Problem description ▸ The complete set of records below must be repeated precisely as given.
§ §
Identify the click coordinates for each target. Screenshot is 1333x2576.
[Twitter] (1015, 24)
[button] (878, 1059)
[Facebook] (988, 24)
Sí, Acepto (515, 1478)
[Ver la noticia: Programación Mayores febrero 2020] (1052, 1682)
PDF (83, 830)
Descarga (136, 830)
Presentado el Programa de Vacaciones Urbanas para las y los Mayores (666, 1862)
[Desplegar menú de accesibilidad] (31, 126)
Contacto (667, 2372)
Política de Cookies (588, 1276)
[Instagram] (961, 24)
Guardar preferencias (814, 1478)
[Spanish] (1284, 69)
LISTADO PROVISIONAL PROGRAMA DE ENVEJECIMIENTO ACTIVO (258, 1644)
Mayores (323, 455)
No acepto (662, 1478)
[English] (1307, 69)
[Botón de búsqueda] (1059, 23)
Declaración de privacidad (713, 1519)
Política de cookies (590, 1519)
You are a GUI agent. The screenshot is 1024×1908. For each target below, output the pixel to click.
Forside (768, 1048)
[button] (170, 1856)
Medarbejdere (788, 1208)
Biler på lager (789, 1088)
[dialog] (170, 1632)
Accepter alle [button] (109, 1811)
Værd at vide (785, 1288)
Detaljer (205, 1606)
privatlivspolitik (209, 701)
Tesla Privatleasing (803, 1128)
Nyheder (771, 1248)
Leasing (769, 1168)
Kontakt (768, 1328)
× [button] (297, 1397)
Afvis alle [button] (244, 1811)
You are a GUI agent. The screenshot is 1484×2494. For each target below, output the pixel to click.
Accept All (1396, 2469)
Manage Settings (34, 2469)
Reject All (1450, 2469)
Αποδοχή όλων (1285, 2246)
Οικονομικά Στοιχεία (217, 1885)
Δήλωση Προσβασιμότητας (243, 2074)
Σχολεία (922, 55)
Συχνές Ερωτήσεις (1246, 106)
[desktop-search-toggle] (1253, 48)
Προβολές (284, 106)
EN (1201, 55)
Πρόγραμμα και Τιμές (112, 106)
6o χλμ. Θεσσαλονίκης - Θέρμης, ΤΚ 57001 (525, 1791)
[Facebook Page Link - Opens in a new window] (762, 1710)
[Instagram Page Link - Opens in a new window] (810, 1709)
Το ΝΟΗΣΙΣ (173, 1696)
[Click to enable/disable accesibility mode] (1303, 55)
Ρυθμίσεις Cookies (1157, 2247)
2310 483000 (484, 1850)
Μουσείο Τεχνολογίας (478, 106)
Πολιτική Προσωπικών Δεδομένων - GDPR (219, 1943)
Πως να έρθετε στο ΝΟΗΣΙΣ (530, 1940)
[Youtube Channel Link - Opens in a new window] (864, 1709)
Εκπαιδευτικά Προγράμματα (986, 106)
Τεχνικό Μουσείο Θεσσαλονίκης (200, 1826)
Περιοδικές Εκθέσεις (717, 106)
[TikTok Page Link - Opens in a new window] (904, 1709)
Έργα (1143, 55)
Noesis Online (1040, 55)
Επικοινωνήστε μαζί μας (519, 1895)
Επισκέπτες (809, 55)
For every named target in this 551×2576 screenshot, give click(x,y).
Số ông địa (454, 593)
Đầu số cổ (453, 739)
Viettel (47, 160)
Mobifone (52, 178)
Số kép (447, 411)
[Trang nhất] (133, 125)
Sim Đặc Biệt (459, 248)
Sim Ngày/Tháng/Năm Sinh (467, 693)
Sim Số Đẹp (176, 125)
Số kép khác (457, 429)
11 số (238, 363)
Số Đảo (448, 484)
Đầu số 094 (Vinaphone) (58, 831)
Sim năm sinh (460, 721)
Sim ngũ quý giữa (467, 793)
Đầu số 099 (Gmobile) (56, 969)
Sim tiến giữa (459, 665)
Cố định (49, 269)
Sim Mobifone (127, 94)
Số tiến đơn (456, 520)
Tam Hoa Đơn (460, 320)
§ §
Solution to this task ▸
Identify the click coordinates for each target. Screenshot is 1333x2576.
[Twitter] (1015, 24)
[button] (878, 1059)
[Facebook] (988, 24)
Sí, Acepto (515, 1478)
[Ver la noticia: Programación Mayores febrero 2020] (1052, 1682)
PDF (83, 830)
Descarga (136, 830)
Presentado el Programa de Vacaciones Urbanas para las y los Mayores (666, 1862)
[Desplegar menú de accesibilidad] (31, 126)
Contacto (667, 2372)
Política de Cookies (588, 1276)
[Instagram] (961, 24)
Guardar preferencias (814, 1478)
[Spanish] (1284, 69)
LISTADO PROVISIONAL PROGRAMA DE ENVEJECIMIENTO ACTIVO (258, 1644)
Mayores (323, 455)
No acepto (662, 1478)
[English] (1307, 69)
[Botón de búsqueda] (1059, 23)
Declaración de privacidad (713, 1519)
Política de cookies (590, 1519)
You are a GUI agent. The screenshot is 1024×1908. For each target below, output the pixel to click.
Forside (768, 1048)
[button] (170, 1856)
Medarbejdere (788, 1208)
Biler på lager (789, 1088)
[dialog] (170, 1632)
Accepter alle [button] (109, 1811)
Værd at vide (785, 1288)
Detaljer (205, 1606)
privatlivspolitik (209, 701)
Tesla Privatleasing (803, 1128)
Nyheder (771, 1248)
Leasing (769, 1168)
Kontakt (768, 1328)
× [button] (297, 1397)
Afvis alle [button] (244, 1811)
You are a GUI agent. The screenshot is 1484×2494. For each target below, output the pixel to click.
Accept All (1396, 2469)
Manage Settings (34, 2469)
Reject All (1450, 2469)
Αποδοχή όλων (1285, 2246)
Οικονομικά Στοιχεία (217, 1885)
Δήλωση Προσβασιμότητας (243, 2074)
Σχολεία (922, 55)
Συχνές Ερωτήσεις (1246, 106)
[desktop-search-toggle] (1253, 48)
Προβολές (284, 106)
EN (1201, 55)
Πρόγραμμα και Τιμές (112, 106)
6o χλμ. Θεσσαλονίκης - Θέρμης, ΤΚ 57001 (525, 1791)
[Facebook Page Link - Opens in a new window] (762, 1710)
[Instagram Page Link - Opens in a new window] (810, 1709)
Το ΝΟΗΣΙΣ (173, 1696)
[Click to enable/disable accesibility mode] (1303, 55)
Ρυθμίσεις Cookies (1157, 2247)
2310 483000 (484, 1850)
Μουσείο Τεχνολογίας (478, 106)
Πολιτική Προσωπικών Δεδομένων - GDPR (219, 1943)
Πως να έρθετε στο ΝΟΗΣΙΣ (530, 1940)
[Youtube Channel Link - Opens in a new window] (864, 1709)
Εκπαιδευτικά Προγράμματα (986, 106)
Τεχνικό Μουσείο Θεσσαλονίκης (200, 1826)
Περιοδικές Εκθέσεις (717, 106)
[TikTok Page Link - Opens in a new window] (904, 1709)
Έργα (1143, 55)
Noesis Online (1040, 55)
Επικοινωνήστε μαζί μας (519, 1895)
Επισκέπτες (809, 55)
For every named target in this 551×2576 screenshot, give click(x,y).
Số ông địa (454, 593)
Đầu số cổ (453, 739)
Viettel (47, 160)
Mobifone (52, 178)
Số kép (447, 411)
[Trang nhất] (133, 125)
Sim Đặc Biệt (459, 248)
Sim Ngày/Tháng/Năm Sinh (467, 693)
Sim Số Đẹp (176, 125)
Số kép khác (457, 429)
11 số (238, 363)
Số Đảo (448, 484)
Đầu số 094 (Vinaphone) (58, 831)
Sim năm sinh (460, 721)
Sim ngũ quý giữa (467, 793)
Đầu số 099 (Gmobile) (56, 969)
Sim tiến giữa (459, 665)
Cố định (49, 269)
Sim Mobifone (127, 94)
Số tiến đơn (456, 520)
Tam Hoa Đơn (460, 320)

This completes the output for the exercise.